Form 8-K

 

 

UNITED STATES

SECURITIES AND EXCHANGE COMMISSION

Washington, D.C. 20549

 

 

FORM 8-K

 

 

CURRENT REPORT

PURSUANT TO SECTION 13 OR 15(d) OF

THE SECURITIES EXCHANGE ACT OF 1934

Date of Report (Date of earliest event reported): February 13, 2013

 

 

MITEK SYSTEMS, INC.

(Exact Name of Registrant as Specified in its Charter)

 

 

 

Delaware   001-35231   87-0418827

(State or other jurisdiction

of incorporation)

 

Commission

file number

 

(I.R.S. Employer

identification number)

8911 Balboa Ave., Suite B, San Diego, California 92123

(Address of principal executive offices) (Zip Code)

Registrant’s telephone number, including area code: (858) 309-1700

N/A

(Former name, or Former Address, if Changed Since Last Report)

 

 

Check the appropriate box below if the Form 8-K filing is intended to simultaneously satisfy the filing obligation of the registrant under any of the following provisions:

 

¨ Written communications pursuant to Rule 425 under the Securities Act (17 CFR 230.425)

 

¨ Soliciting material pursuant to Rule 14a-12 under the Exchange Act (17 CFR 240.14a-12)

 

¨ Pre-commencement communications pursuant to Rule 14d-2(b) under the Exchange Act (17 CFR 240.14d-2(b))

 

¨ Pre-commencement communications pursuant to Rule 13e-4(c) under the Exchange Act (17 CFR 240.13e-4(c))

 

 

 


Item 5.03. Amendments to Articles of Incorporation or Bylaws; Change in Fiscal Year.

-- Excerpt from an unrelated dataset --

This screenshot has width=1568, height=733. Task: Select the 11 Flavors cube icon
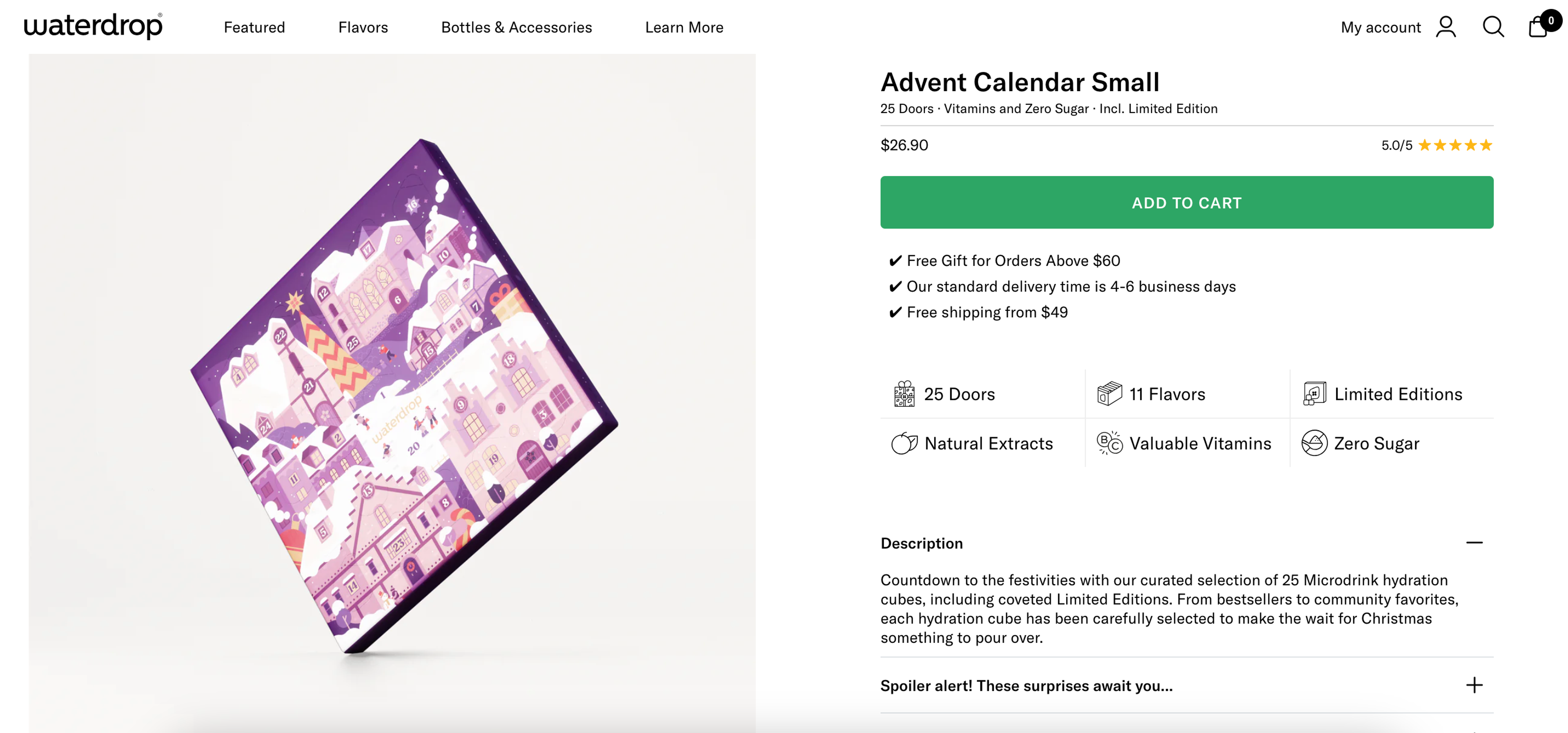1108,393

On February 14, 2013, following approval by the stockholders of Mitek Systems, Inc., a Delaware corporation (the “Company”), the Company filed a Certificate of Amendment to its Restated Certificate of Incorporation with the Secretary of State of the State of Delaware to provide for an increase in the number of shares of common stock of the Company authorized for issuance from 40,000,000 to 60,000,000 (the “Certificate of Amendment”). The number of authorized shares of preferred stock of the Company remains unchanged at 1,000,000 shares. Accordingly, the Certificate of Amendment also reflects an increase in the aggregate number of authorized shares of all classes of Company capital stock from 41,000,000 to 61,000,000.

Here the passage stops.